For many users, the perceived speed of computing is increasingly dependent on the performance of network server systems, underscoring the need for high performance servers. Cost-effective scalable network servers can be built on clusters of commodity components (PCs and LANs) instead of using expensive multiprocessor systems. However, network servers cache files to reduce disk access, and the cluster's physically disjoint memories complicate sharing cached file data. Additionally, the physically disjoint CPUs complicate the problem of load balancing. This work examines the issue of cache management in scalable network servers at two levels---per-node (local) and cluster-wide (global).

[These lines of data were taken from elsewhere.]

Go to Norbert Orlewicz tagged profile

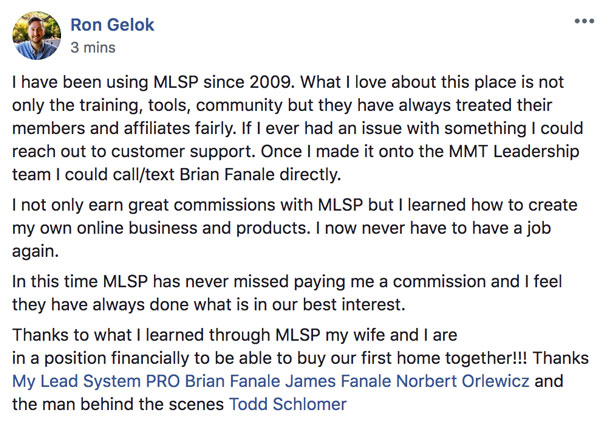(463, 381)
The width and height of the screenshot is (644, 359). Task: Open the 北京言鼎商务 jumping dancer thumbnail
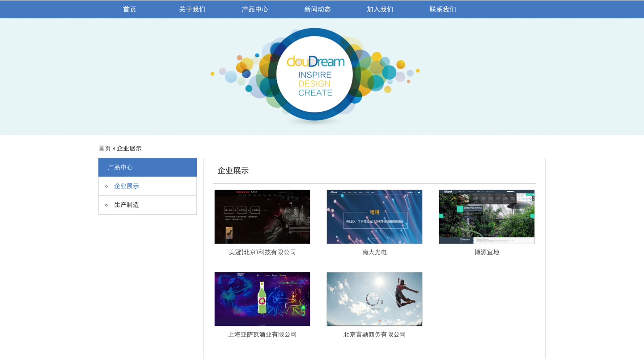(374, 299)
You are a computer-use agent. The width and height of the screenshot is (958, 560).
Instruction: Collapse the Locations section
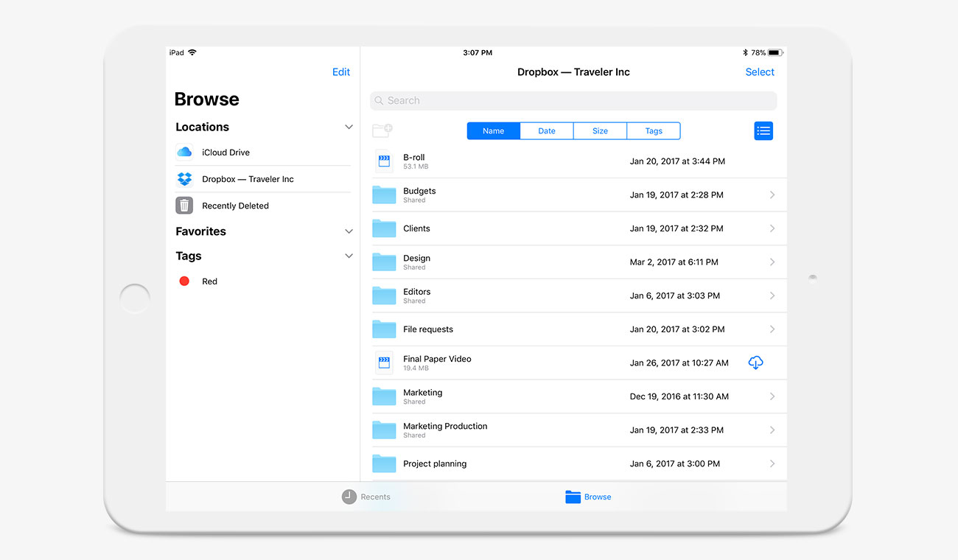(x=349, y=127)
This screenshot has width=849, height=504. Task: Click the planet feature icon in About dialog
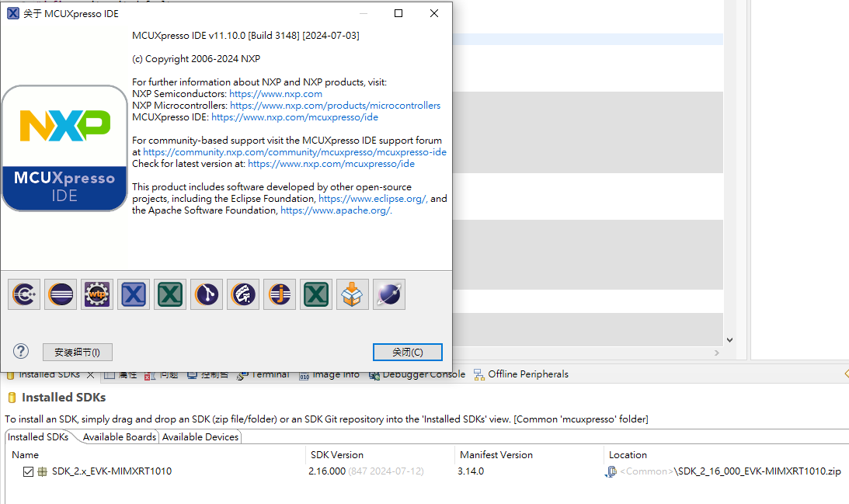388,294
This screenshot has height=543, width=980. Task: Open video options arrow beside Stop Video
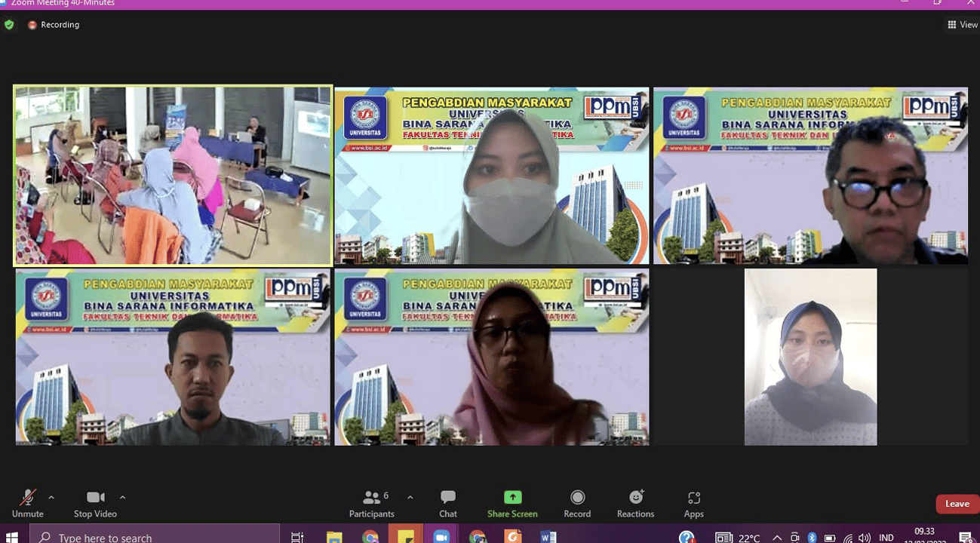[122, 497]
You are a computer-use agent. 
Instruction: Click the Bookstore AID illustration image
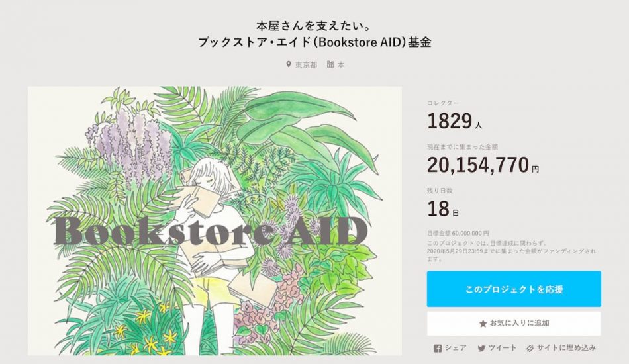point(215,221)
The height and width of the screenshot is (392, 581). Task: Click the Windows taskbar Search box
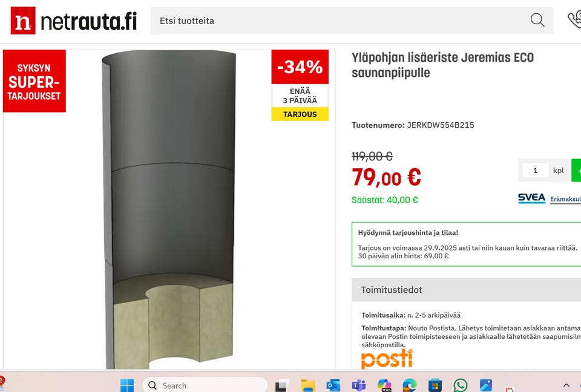tap(205, 385)
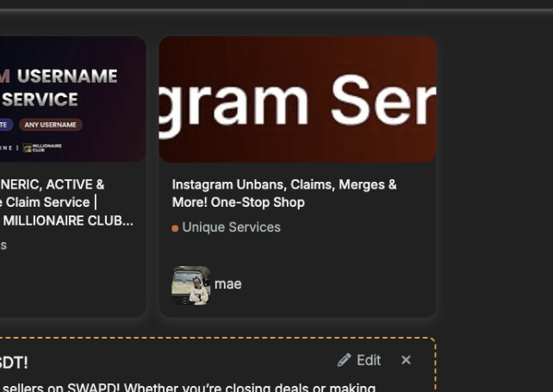This screenshot has width=553, height=392.
Task: Click the Edit pencil icon
Action: coord(344,360)
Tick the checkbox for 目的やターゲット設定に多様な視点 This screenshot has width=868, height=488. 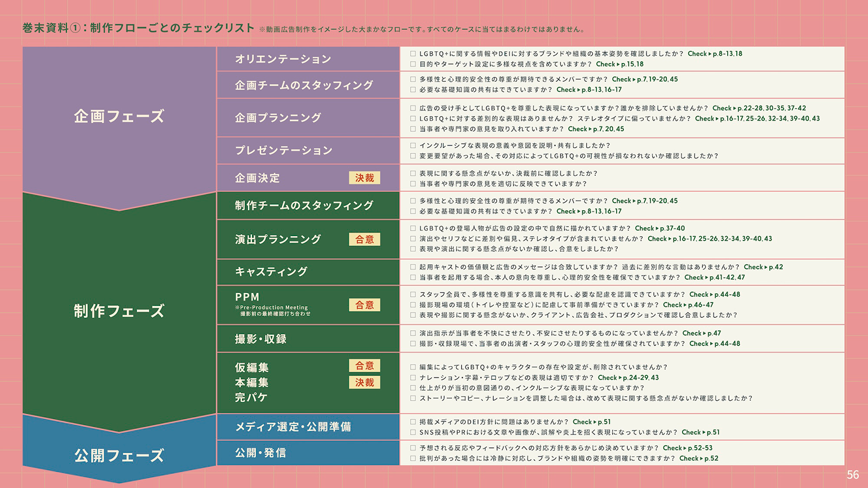click(413, 64)
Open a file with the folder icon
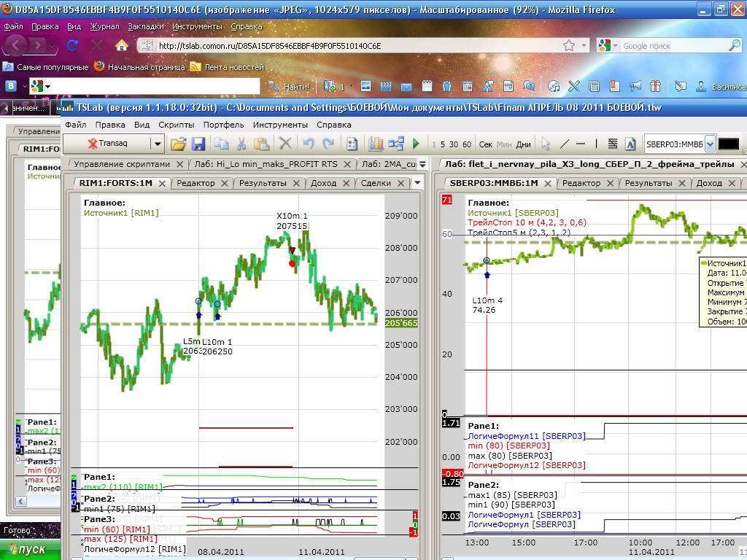Screen dimensions: 747x560 (179, 144)
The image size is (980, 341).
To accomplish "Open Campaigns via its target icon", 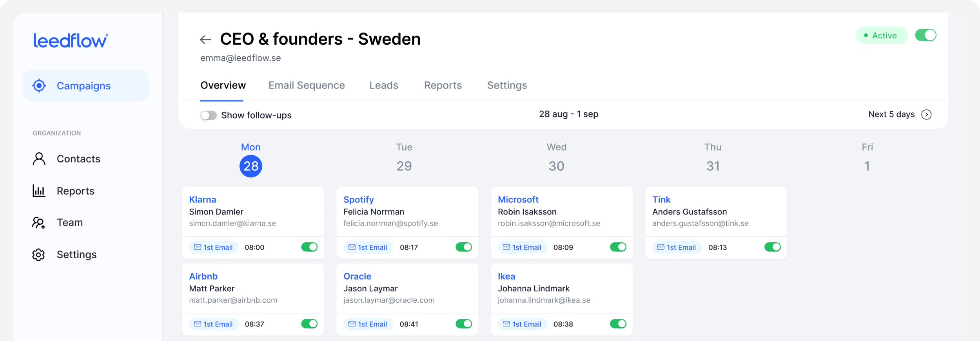I will click(39, 86).
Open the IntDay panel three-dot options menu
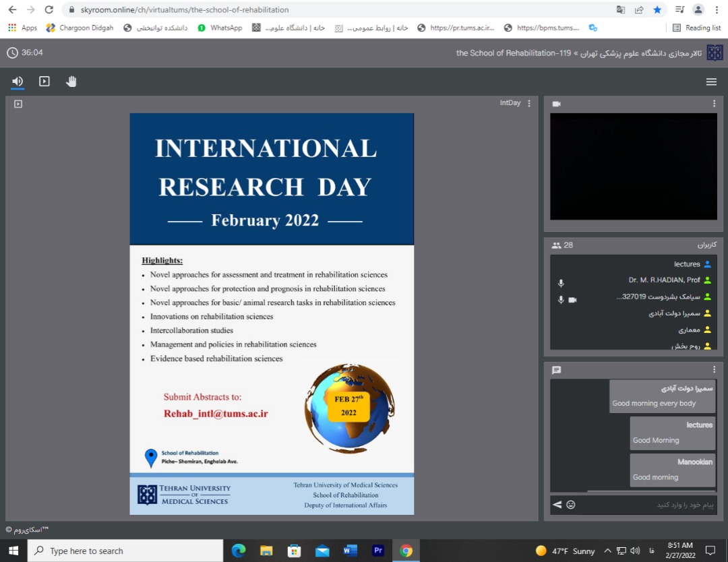 click(x=529, y=103)
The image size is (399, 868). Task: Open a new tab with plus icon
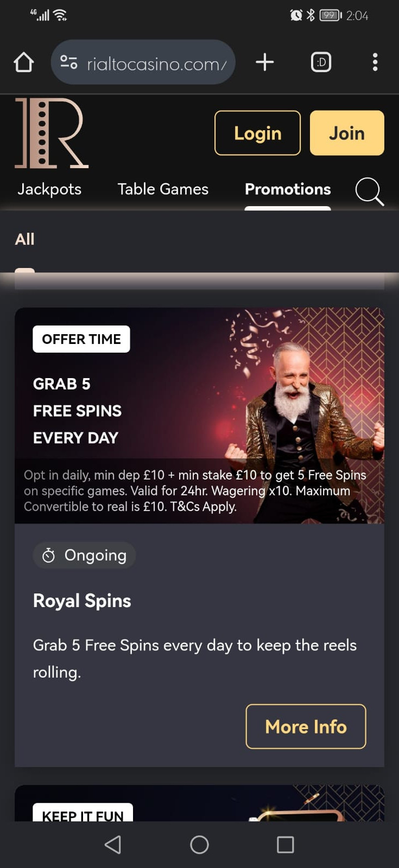[x=265, y=62]
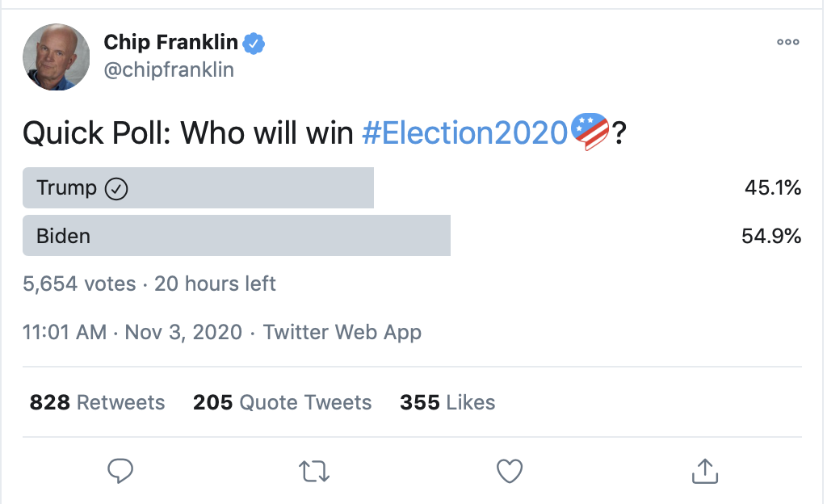Open Chip Franklin's profile picture
The height and width of the screenshot is (504, 827).
pyautogui.click(x=56, y=57)
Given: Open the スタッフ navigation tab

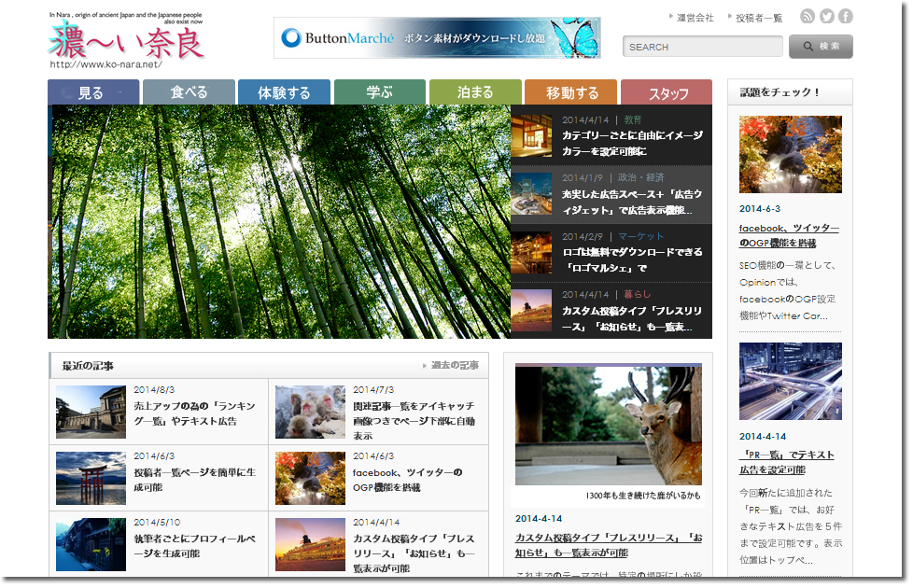Looking at the screenshot, I should point(667,93).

Per-node cache management is addressed by the IO-Lite unified buffering and caching system. Applications and various parts of the operating system currently use incompatible buffering schemes, resulting in unnecessary data copying. For network servers, overall throughput drops for two reasons---copying wastes CPU cycles, and multiple copies of data compete with the filesystem cache for memory. IO-Lite allows applications, the operating system, file system, and network code to safely and securely share a single copy of data.
The cluster-wide solution uses a technique called Locality-Aware Request Distribution (LARD) that examines the content of incoming requests to determine which node in a cluster should handle the request. LARD uses the request content to dynamically partition the incoming request stream. This partitioning increases the file cache hit rates on the individual nodes, and it maintains load balance in the cluster.